Problem Drinking: Disease or Choice? Or Both?

An article I recently read described a precedent-setting 1968 US court case in which the defendant, chronic drunky-drunk Leroy Powell, was found guilty of public intoxication[1]. The judge in this case reasoned that Leroy, an alcoholic, had nonetheless chosen to only have one drink in the morning because he knew he needed to semi- have his act together in court. Because he’d been deliberate about this, he demonstrated that he chose to drink and therefore could be held responsible for his drunken conduct.

As I considered in an earlier blog, this whole “disease of alcoholism” thing invokes a lot of questions around morality and personal responsibility. The question is whether problem drinking is something that happens to us (like a disease), or something we do to ourselves. The distinction influences the way people judge alcoholics. If someone determines, like the judge in the Powell case, that drinking is a choice, it’s easier to dismiss the suffering of addiction as lying in the bed one makes. The “disease” model more compassionately views the addict as someone who needs and can respond to treatment and “get better.”
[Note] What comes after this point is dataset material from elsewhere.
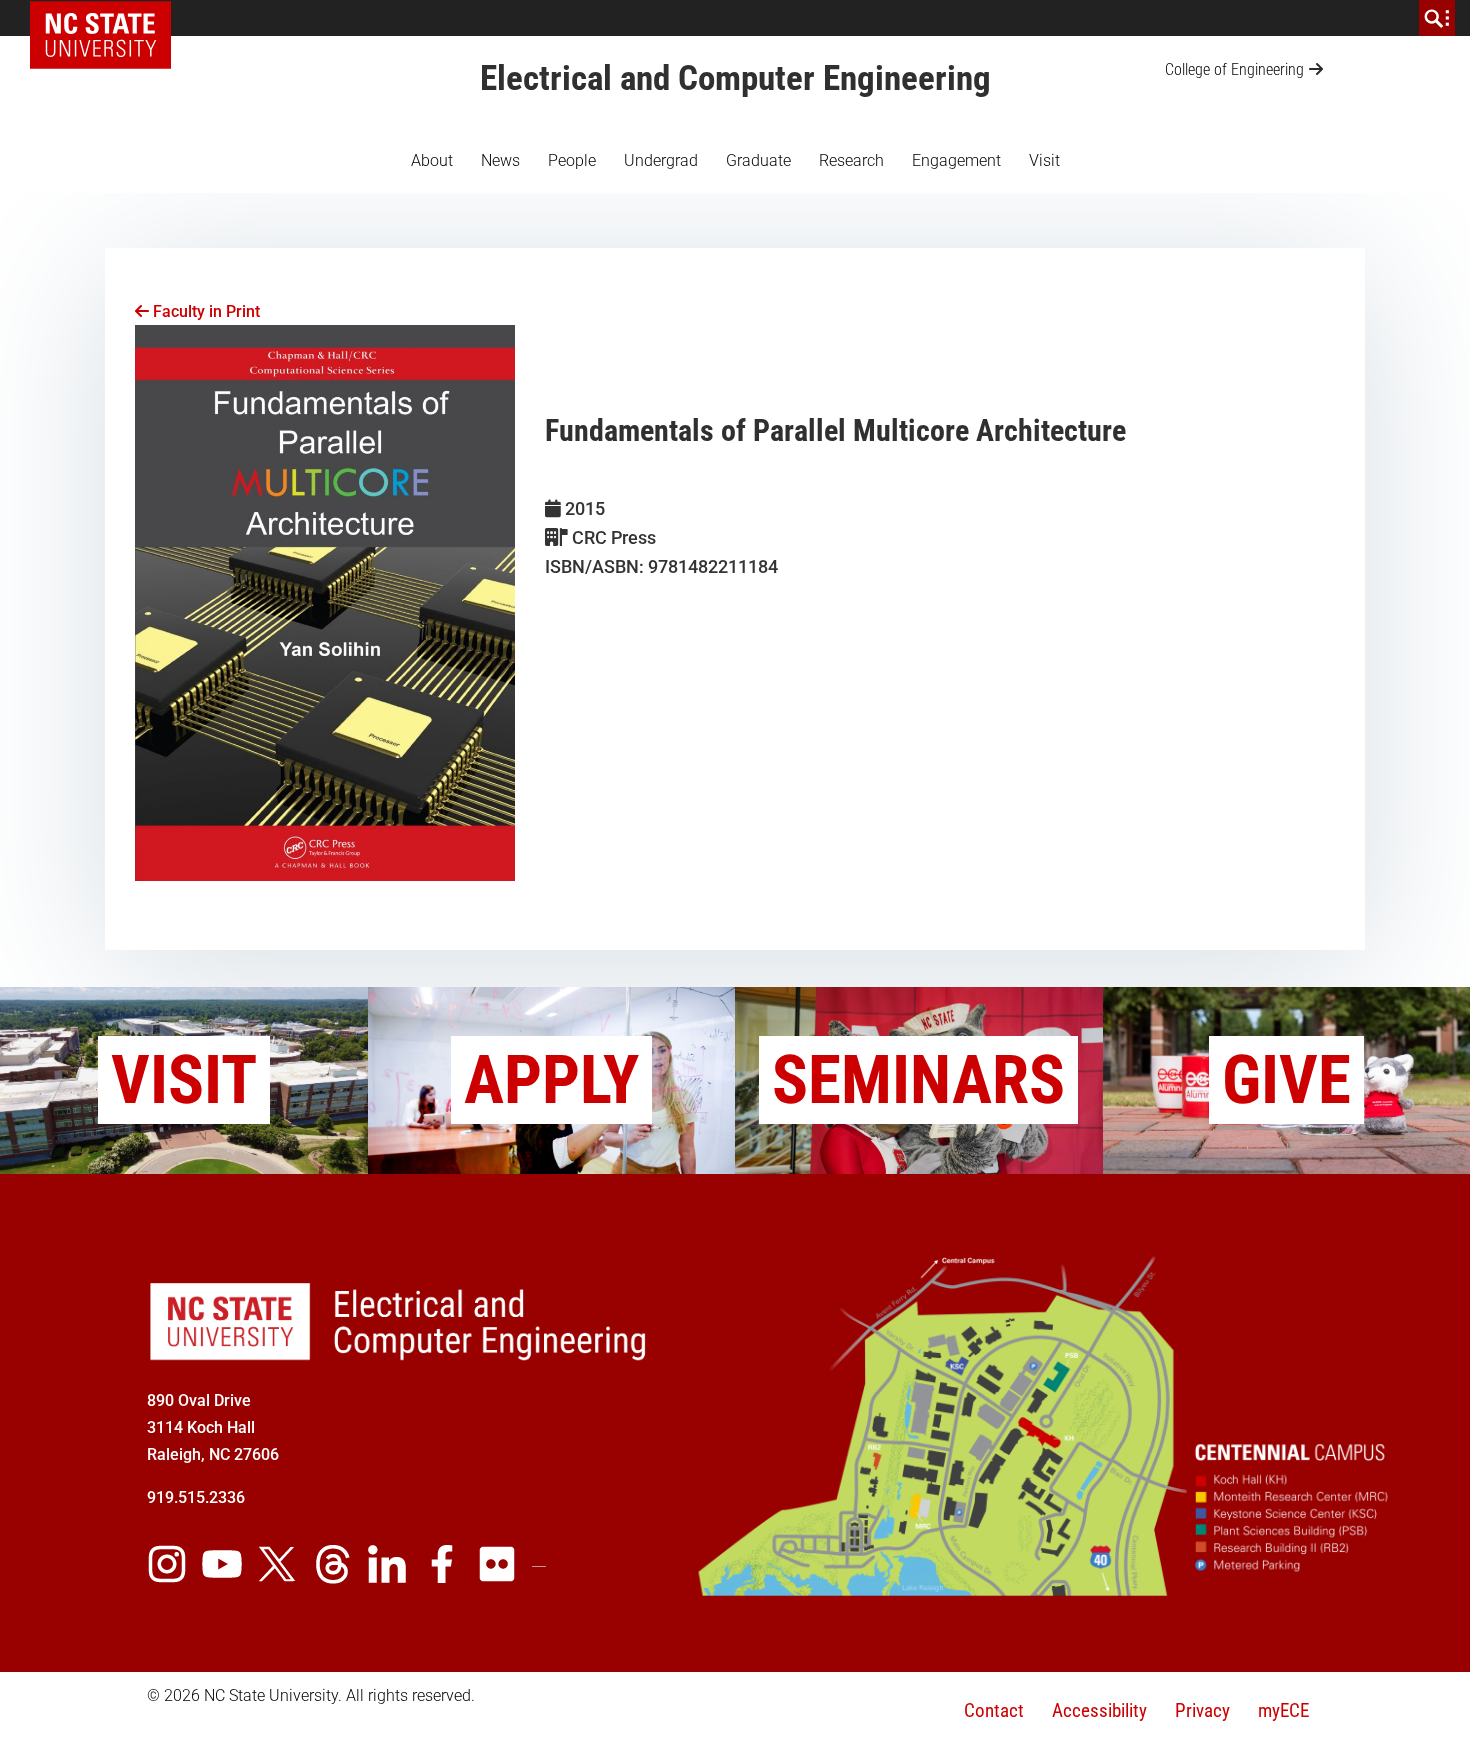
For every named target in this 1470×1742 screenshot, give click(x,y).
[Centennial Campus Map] (1045, 1589)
The distinction also influences how we judge ourselves, and act on those judgments. Here’s the problem and paradox: On the one hand, if we don’t accept responsibility for our drinking, we dwell in denial. In the Land of Denial, something outside of ourselves can always be invoked to explain why we drink. “My job sucks. My life is stressful. The weather is bad. I’m celebrating. I’m pissed off. It’s Tuesday.”

On the other hand, those moments of clarity where one either recognizes or wonders about her problem drinking, are often accompanied by deep guilt and self-recrimination. And then these awful feelings lead to pain, which leads to… more drinking!

When I think hard about this for myself, I realize that I need to be compassionate with myself because it isn’t easy to quit drinking, and many of the sources of stresses in my life (and others’ lives) are legitimate. It seems fair to acknowledge these things. Also, I know that if I fall in to beating the hell out of myself, this can contribute to sadness, frustration, anger and relapse.

But then I ask: Where is that line between being compassionate and forgiving with yourself, and making excuses for yourself? What if being compassionate with yourself spins in to “I’ve had such a hard day. I deserve this drink. Poor me.”

Maybe the difference is between self-compassion and self-pity? It’s not always easy to see this. Self-pity, for me, is always accompanied by a feeling of entitlement and deprivation: that I deserve something I’m not getting. Self-compassion, on the other hand, feels like an easing. I feel like a little rest happens inside: “It’s okay if this is hard and you get tired and cranky sometimes.” But that feeling doesn’t extend to it being okay to stop trying.

So the whole responsibility and disease thing seems to be a “both/and” rather than an “either/or.” Whether you call it a disease or not, you can recognize that alcoholism comes out of pain, vulnerability and fatigue. Sometimes its just hard to be a human being. But that doesn’t mean we can’t work toward controlling and changing how we respond to our own suffering. That’s the responsibility part, and also something that invites us to focus on the road ahead instead of the baggage of the past.